__DIRECTIONS FOR THIS TASK__: Quote word for word the lines starting at the line with "Open the Performance tab" and ending at the final line of the entries. Leave out any pictures.

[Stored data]
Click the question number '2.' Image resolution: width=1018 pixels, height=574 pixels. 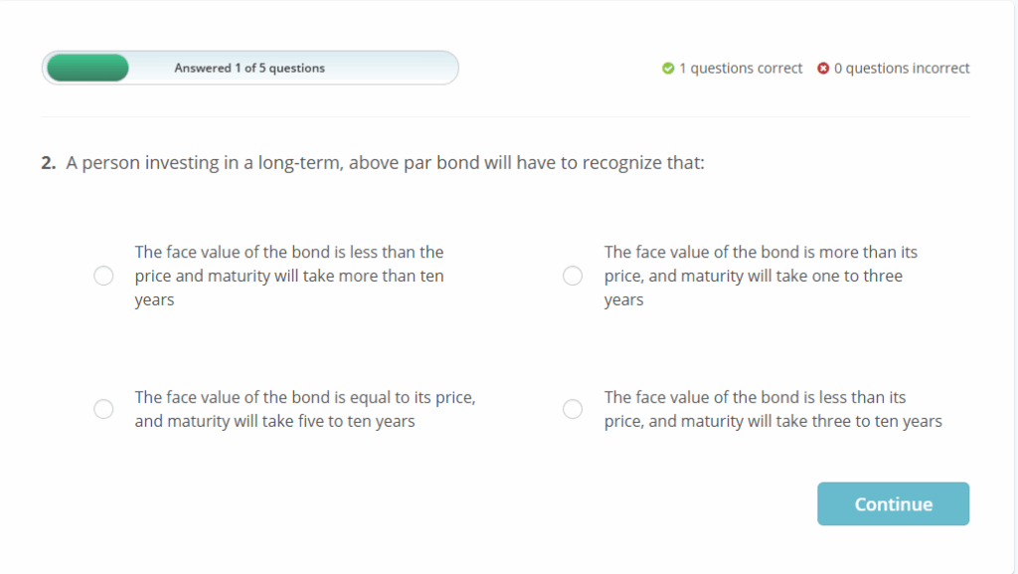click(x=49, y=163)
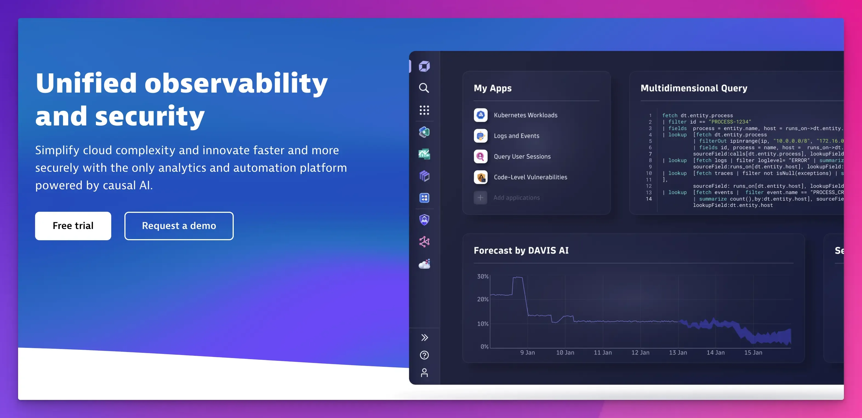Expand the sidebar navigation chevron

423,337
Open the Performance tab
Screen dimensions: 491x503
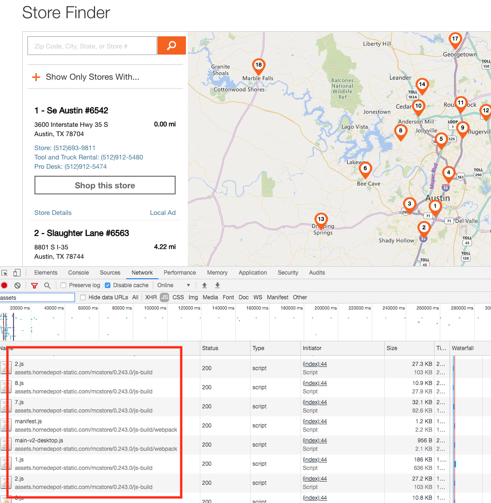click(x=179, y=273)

__TASK SOLUTION__:
Open the Performance tab
Screen dimensions: 491x503
click(x=179, y=273)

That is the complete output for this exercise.